- _Exercícios propostos_
1: Explique, com base no relato sobre a infância do garoto ribeirinho, para que serviam os dias de serviço que a família prestava aos vizinhos e às pessoas mais abastadas da região.
2: Dê continuidade ao relato sobre a infância do garoto ribeirinho a partir do ponto em que ele termina.

- _Trecho fornecido_
Essa é em parte a história de um homem vencedor
dos desafios impostos pela vida e que nos dias atuais persiste em viver o desenrolar
da sua existência, onde tudo tinha para dar errado. Mãe viúva com cinco filhos
para criar. Moradores da área rural ribeirinha onde a única fonte de recursos
limitava-se a prestar dias de serviços, na forma de diárias para os vizinhos ou
pessoas mais abastadas da região. Dias de serviço apenas para comprar o
alimento. Lembro-me que em 1974, o garoto, na época era inda garoto, com sete
anos de idade começou a estudar em uma escolinha a cerca de três horas de
viagem da sua casa, e aí começa a sua história.
A casa, bem a casa era muito humilde feita
de madeira, coberta de palha e tinha apenas a metade do assoalho. Garoto do
interior naquela época era pobre mesmo. Nem adianta comparar com os dias
atuais, onde há programas de distribuição de renda do governo. Uma muda de
roupa apenas servia para tudo, da escola às festinhas do fim de semana. Quando
podia ir, pois a mãe não deixava. Não deixava, às vezes por causa da sua
situação de necessidade.
Demorou muito para aprender a ler e
escrever as primeiras silaba. Porém logo se destacou na sala de aula, motivo de
elogios pelo professor. Bem, o nome da escola era Jaime Araujo dos Santos e a
localidade era chamada Ilha dos Periquitos, no baixo Rio Madeira, município de
Porto Velho/RO. O professor Belmiro foi quem ensinou as primeiras letras e
conseqüentemente o mundo do saber.

- _Amostra dos dados_
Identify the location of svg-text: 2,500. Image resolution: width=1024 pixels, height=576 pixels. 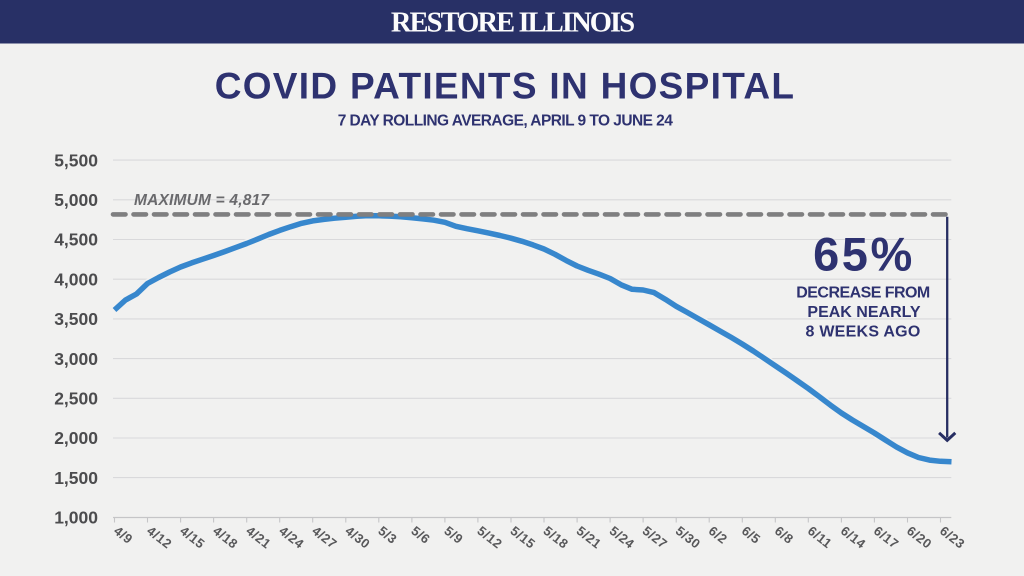
(76, 399).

- _Respostas dos exercícios_
1: Os dias de serviço, pagos como diárias, serviam apenas para comprar o alimento. Eram a única fonte de recursos da família, que morava na área rural ribeirinha.

2:
Um dia desses vi o professor Belmiro, na
cidade. O tempo em nada o mudou, ou envelheceu. Grande homem. A procura de
trabalho a mãe do jovem migrou para a localidade de lago do Peixe Boi (atual
Vila de Nazaré), onde ficou por um tempo, a final, tinha que dar comida e roupa
para cinco filhos.
Retornando ao local anterior após algum
tempo, em meio a tantas dificuldades e tendo já o filho mais velho casado e
fixado residência na localidade de Sobral, próximo a foz do rio Jamari. Lá se
foram todos para agregar-se ao mesmo. A vida era tão difícil. O irmão mais
velho do jovem que estamos falando tornou-se pescador.
Na região, ser pescador profissional,
naquela época significava ter um padrão de vida melhor. No entanto, imagine a
situação conflituosa que passa a existir no ponto de vista econômico quando
apenas um trabalha e sete não. A mãe, coitada era quem mais sofria por não ter
como ajudar os filhos.
Cursou o segundo ano primário na escola
local com a professora Ilce. Em 1978 o jovem foi morar com a sua irmã, que já
era casada e morava na localidade ribeirinha denominada de Nazaré. A sua irmã
era casada com o irmão do professor Manoel Maciel Nunes. O melhor professor que
já conheci na minha vida.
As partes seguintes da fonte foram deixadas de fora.